▶ **Page extract**:
########
1.23.2005

nice pixels..wanna fuck?

before y'all begin pelting me with hard, jagged objects and shooting dirty looks in my general direction with the precision and accuracy of a vietnam vet in his heyday, give me a paragraph or so to explain my phantom-like status since august 15th. hold up..i see you with the ninja star in hand. we will all have our turn. just wait for yours. atta boy.
i'm not a big fan of lying. fibbing, maybe. misleading, perhaps. embellishing, only when it's necessary for the sake of the children. nonetheless, here goes. when i first entered this fine institution way back in 2001, my parents and i went shopping for computers. i was all about the laptop, going from display model to display model fidgeting with each computer's amenities. my parents, however, winced at the thought, citing more than one example of my chronic absent-mindedness to back up their notion that i would lose this pricey piece of machinery within a fortnight. "get the desktop!" they said in cult-like unison. "just look at how much more memory it has..and there's no way you could leave it anywhere where someone could take it." i didn't want to burst their broke-college-kids-are-indeed-moral-and-wouldn't-steal-electronics-to-afford-books-and-or-drugs notion, but when i pictured myself tippy-tapping out a paper in the wee hours of the morning hopped up on red bull and pixie stix, i just couldn't forsee my academic career advancing sitting before a device weighing more than i did. so i held fast, presented my argument, pouted a bit, and left the store with a sony viao notebook. who wins? do you even have to ask?
########
▶ **Collected data entries**:
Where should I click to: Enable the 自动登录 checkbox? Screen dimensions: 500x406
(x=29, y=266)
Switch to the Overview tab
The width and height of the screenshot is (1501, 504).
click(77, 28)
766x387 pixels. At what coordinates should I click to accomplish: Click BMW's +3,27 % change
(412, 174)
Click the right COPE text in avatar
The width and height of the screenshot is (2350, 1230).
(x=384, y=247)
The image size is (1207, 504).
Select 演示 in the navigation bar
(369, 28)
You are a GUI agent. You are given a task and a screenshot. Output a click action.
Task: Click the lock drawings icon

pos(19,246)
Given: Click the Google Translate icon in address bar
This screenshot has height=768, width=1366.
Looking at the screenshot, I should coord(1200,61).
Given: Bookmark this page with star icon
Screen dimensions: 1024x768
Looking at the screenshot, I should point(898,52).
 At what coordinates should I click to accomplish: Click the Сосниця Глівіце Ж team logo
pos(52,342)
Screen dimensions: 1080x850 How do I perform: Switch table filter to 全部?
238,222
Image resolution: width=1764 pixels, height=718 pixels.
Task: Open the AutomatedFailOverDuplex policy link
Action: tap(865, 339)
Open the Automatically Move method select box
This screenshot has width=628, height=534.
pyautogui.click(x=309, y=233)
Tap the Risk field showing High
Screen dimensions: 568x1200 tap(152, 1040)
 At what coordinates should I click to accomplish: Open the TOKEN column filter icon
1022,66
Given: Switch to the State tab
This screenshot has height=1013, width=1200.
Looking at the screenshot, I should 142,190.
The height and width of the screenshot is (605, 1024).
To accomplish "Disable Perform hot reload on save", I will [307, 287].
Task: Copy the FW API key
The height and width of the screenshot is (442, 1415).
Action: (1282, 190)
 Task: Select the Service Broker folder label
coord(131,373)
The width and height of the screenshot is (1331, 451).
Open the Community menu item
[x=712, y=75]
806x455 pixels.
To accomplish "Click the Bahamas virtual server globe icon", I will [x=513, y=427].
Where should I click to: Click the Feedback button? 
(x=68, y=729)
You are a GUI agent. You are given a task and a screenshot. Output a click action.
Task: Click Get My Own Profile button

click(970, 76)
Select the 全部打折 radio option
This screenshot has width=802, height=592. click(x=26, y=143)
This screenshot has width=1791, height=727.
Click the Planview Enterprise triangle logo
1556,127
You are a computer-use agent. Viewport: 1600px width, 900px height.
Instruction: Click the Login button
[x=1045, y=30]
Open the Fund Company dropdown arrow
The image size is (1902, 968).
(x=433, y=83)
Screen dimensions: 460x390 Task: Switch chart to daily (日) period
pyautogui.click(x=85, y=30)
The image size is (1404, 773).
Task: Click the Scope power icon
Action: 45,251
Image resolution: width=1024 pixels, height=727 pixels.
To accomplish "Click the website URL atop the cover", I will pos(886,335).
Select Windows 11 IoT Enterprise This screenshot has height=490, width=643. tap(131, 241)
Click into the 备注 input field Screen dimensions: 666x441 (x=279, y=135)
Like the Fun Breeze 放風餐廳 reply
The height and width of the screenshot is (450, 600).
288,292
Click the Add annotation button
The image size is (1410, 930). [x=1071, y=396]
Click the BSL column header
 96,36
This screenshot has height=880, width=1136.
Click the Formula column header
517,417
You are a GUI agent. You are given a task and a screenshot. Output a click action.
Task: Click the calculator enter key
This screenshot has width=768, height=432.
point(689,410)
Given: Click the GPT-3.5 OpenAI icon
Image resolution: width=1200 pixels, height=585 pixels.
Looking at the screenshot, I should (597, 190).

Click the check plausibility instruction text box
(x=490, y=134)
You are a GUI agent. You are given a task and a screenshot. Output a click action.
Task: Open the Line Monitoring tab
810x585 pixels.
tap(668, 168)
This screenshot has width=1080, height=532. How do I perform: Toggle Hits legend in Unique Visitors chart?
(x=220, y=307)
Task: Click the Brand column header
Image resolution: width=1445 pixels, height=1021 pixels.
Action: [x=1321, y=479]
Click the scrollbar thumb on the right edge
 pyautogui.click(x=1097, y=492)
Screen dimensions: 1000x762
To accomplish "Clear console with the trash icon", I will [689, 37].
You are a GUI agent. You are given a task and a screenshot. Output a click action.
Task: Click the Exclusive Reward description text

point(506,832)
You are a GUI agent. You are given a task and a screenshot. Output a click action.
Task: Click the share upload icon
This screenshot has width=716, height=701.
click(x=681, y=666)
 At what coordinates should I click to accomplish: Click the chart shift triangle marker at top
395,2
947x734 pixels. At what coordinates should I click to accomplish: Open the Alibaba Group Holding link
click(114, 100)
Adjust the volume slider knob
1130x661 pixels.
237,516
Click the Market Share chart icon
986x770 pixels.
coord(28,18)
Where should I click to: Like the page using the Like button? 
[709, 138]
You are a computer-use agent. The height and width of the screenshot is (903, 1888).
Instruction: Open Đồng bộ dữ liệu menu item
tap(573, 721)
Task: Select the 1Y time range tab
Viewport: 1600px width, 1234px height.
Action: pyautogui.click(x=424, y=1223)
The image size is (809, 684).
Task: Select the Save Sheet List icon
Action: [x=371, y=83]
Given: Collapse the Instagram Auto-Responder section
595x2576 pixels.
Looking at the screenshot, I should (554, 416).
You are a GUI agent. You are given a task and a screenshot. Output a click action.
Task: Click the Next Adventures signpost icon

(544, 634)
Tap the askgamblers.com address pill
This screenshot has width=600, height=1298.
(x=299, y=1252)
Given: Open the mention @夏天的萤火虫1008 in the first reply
########
▶ **Exercise instructions**: Set down word for word the part of the blog entry from "nice pixels..wanna fuck?" to "yours. atta boy.".

▶ **Response to this exercise**:
nice pixels..wanna fuck?

before y'all begin pelting me with hard, jagged objects and shooting dirty looks in my general direction with the precision and accuracy of a vietnam vet in his heyday, give me a paragraph or so to explain my phantom-like status since august 15th. hold up..i see you with the ninja star in hand. we will all have our turn. just wait for yours. atta boy.